Передо мной простирается мир небоскребов, зиплайнов и дронов. Этот мир устроен, конечно, так, чтобы исключить крыс, но мне в нем очень неуютно, потому что прыгание с крыши на крышу в нем тоже исключено.
Экстренное бегство отсюда тоже под вопросом.
Я спускаюсь вместе с остальными на следующий этаж, в предоставленное нам помещение. Подойдя к двери, я слышу нечто неожиданное: Натали и Роман беседуют на повышенных тонах. Я подкрадываюсь ближе. Благодаря включенному наушнику с микрофоном, находящемуся рядом с Натали, я получаю перевод.

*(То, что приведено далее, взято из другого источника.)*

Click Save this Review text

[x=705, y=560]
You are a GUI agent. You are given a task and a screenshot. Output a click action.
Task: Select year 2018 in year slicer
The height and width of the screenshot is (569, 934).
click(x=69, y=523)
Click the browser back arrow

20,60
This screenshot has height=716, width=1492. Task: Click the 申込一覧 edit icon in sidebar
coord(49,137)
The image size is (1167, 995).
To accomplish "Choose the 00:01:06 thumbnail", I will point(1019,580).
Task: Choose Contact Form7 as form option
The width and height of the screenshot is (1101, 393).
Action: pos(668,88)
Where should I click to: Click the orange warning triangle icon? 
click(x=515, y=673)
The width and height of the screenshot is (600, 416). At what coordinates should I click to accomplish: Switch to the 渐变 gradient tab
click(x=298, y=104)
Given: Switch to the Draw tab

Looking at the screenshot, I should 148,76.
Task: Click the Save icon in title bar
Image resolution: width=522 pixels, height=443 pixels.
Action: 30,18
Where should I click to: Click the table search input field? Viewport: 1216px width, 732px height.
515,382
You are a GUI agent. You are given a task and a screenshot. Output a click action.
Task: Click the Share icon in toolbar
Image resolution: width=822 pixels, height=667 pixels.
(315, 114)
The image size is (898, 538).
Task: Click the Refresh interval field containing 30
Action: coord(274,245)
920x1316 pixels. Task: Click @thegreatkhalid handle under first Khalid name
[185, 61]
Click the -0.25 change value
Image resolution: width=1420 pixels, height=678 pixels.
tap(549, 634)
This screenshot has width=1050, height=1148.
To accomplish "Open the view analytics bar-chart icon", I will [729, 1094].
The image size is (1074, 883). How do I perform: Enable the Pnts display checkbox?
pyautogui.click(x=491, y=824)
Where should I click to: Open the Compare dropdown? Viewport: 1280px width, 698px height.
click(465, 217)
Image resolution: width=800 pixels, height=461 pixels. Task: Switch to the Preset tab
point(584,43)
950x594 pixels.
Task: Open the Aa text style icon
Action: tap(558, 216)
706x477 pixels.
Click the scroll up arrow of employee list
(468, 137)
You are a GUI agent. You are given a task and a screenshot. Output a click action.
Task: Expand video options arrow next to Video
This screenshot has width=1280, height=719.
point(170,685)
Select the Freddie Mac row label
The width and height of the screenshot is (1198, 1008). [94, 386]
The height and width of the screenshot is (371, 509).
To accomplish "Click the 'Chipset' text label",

– Думаешь, я не видела, как ты смотрел на эту Эдит?
– Брось, Натали, мы только что здесь оказались!
– Мы с тобой уже больше месяца находимся нос к носу, я понимаю, тебе хочется разнообразия, но это не значит, что надо пожирать ее глазами!
Моя служанка гневается.
– Это сцена ревности? Ты считаешь, сейчас подходящий момент? – удивляется мужчина.
– Я считаю вот что: наша пара приказала долго жить, так что иди спи со своей Эдит, а я начну устраивать собственную жизнь. Убирайся!
Он выходит.
Я скребусь в дверь, пока моя служанка не соглашается меня впустить.
Она вся в слезах. Это не мешает ей взять меня на руки.
– Все мужчины обманщики! Я люблю только тебя, Бастет.
Трогательное заявление! Не могу избавиться от впечатления, что без меня ее жизнь лишена всякого смысла. Я спрыгиваю на пол и приношу ей наушник, чтобы она поняла то, что я намерена ей сказать.
– Ты ревнуешь, Натали?
– Он так пялился на эту американку! Она, видите ли, биолог! Знаю, он млеет перед женщинами-биологами. Кто я перед ней? Подумаешь, архитектор!
– Чем он, собственно, перед тобой провинился?
– Ничем. Хотя нет: его взгляд был очень выразительным, он означал, что он ее хочет. Мы, женщины, сразу такое считываем.